== Available data ==
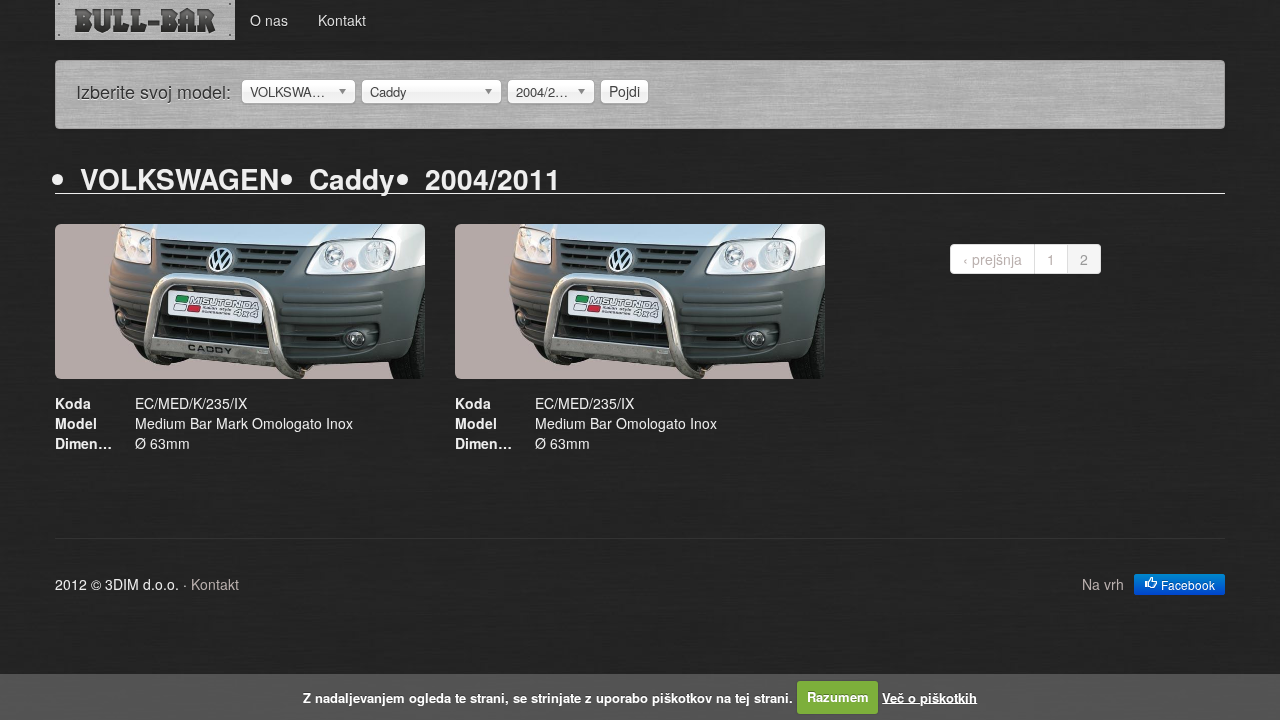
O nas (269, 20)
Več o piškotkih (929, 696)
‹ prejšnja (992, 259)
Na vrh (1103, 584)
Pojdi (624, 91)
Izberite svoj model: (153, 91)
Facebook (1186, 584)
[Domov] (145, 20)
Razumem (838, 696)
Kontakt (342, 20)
===
== Available data ==
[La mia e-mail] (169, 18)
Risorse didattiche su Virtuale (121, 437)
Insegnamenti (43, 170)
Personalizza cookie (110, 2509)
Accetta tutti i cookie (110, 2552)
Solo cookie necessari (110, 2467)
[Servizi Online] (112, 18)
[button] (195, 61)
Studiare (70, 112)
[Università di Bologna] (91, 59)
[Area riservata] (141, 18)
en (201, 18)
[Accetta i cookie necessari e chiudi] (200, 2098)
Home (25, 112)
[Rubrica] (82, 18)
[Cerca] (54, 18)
===
• Exercise objective:
Retype the portion of the data above that starts on the line with "O nas (269, 20)" and finishes on the line with "Kontakt (342, 20)", including both of those lines.

• Answer section:
O nas (269, 20)
Več o piškotkih (929, 696)
‹ prejšnja (992, 259)
Na vrh (1103, 584)
Pojdi (624, 91)
Izberite svoj model: (153, 91)
Facebook (1186, 584)
[Domov] (145, 20)
Razumem (838, 696)
Kontakt (342, 20)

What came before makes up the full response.